Présent - Jean-François Cirelli vient d’être élevé (1er janvier 2020) au grade d’officier de la Légion d’honneur, il est président de BlackRock France.
En pleine crise de la réforme des retraites, l’événement est, en soi, minuscule ; il y a belle lurette que l’élévation à ce grade des brailleurs de micro ou des tapeurs de ballon en a fait un hochet complaisant de la république, sans compter les copains et les coquins (1). Mais dans le cas de Cirelli, on s’interroge : inconscience, provocation, mauvais timing, stratégie de la part de Macron ?
BlackRock n’roll
En effet, ça roule pour BR, fondé à la fin des années 80 par le milliardaire Laurence D. Fink, et devenu le gestionnaire d’actifs le plus important de la planète. Près de 7 000 milliards de dollars, soit presque trois fois le PIB français, sont gérés par les diverses branches du fonds. Principalement des fonds de pension. La nomination au grade d’officier de la Légion d’honneur par le Premier ministre indique : « Président d’une société de gestion d’actifs, anciennement président de Gaz de France ». Cirelli a été directeur adjoint de cabinet du Premier ministre Jean-Pierre Raffarin, vice-président et directeur général délégué de GDF Suez, puis cadre dirigeant du groupe Engie. Emblématique de ces allers-retours des hauts fonctionnaires qualifiés d’« intouchables d’Etat » (Vincent Jauvert).
Olivier Marleix, député LR d’Eure-et-Loir, avait souhaité que BlackRock déclare ses « actions de lobbying » à la Haute Autorité pour la transparence de la vie publique.

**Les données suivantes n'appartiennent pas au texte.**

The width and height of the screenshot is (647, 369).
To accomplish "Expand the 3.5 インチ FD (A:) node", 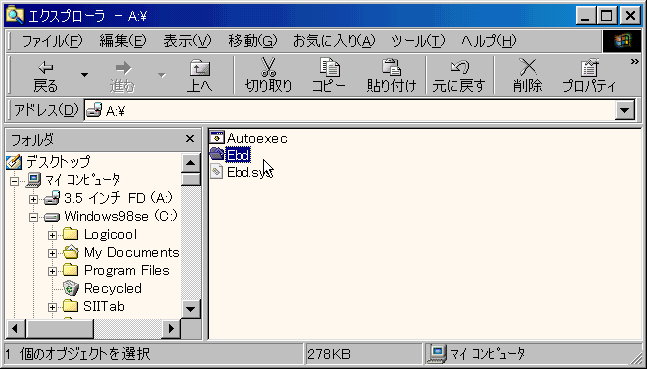I will (x=33, y=199).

Il avait ainsi interpellé Jean-Paul Delevoye à l’Assemblée, avant la démission de celui-ci du gouvernement : « Si votre réforme va à son terme, les affaires de BlackRock prendront donc un formidable essor en France. » En proposant, par exemple, des contrats d’épargne retraite aux Français.
Macron, bon petit élève de la ploutocratie
En cette matière, Macron est fidèle à lui-même et à ses commanditaires. Parmi les contributeurs de sa campagne, un des dirigeants de BNP Paribas (cette banque a une taille de bilan d’environ 2 300 milliards d’euros, soit plus que le PIB français), Christian Dargnat, qui exerçait la fonction de président de l’EFAMA, l’association européenne des fonds et de la gestion d’actifs, l’un des principaux lobbiesdu secteur. Autre figure, Guillaume Rambourg, qui dirige le hedge fundVerrazzano Capital (un portefeuille de fonds spéculatifs). Rambourg est devenu « grand donateur » ; il avait organisé, après l’annonce de la candidature de Macron, deux dîners parisiens où se pressaient les invités flairant la bonne aubaine. Qu’avait donc à gagner Rambourg pour son aide ? De nouveaux portefeuilles à gérer puisque Macron a supprimé du barème de l’impôt de solidarité sur la fortune tout ce qui ne relève pas de l’immobilier, et qu’il est donc devenu plus rentable de spéculer en France pour le patrimoine financier.
Gilles de Margerie, de son côté, avait organisé un dîner de donateurs le 7 juillet 2016. Il était alors directeur général adjoint d’Humanis (racheté depuis par Malakoff Médéric), un groupement de sociétés d’assurances, de mutuelles et de gestion d’actifs. Il est devenu directeur de cabinet du ministre de la Santé Agnès Buzyn, et le champ ouvert aux mutuelles (entendez assurances complémentaires privées) s’est accru depuis. Quant à Jean-François Cirelli, il a rencontré Emmanuel Macron le 10 juillet 2019, avec d’autres gestionnaires d’actifs. On connaît la suite !
Du grain à moudre pour les syndicats
Tout ceci devrait alimenter la grogne des syndicats et contribuer à l’idée, sinon d’un complot, mais bien d’une collusion, motifs à prolonger la grève et rendre la vie des Français toujours aussi compliquée en ce début d’année 2020. Voilà bien les fruits amers d’une ploutocratie décrochée des peuples : mépris, arrogance, morgue, cynisme, mais une stratégie signée Macron ! Celui-ci l’a avoué lui-même, son estime va à « ceux qui ont réussi » (mais qu’est-ce que réussir ?) au mépris de « ceux qui ne sont rien ».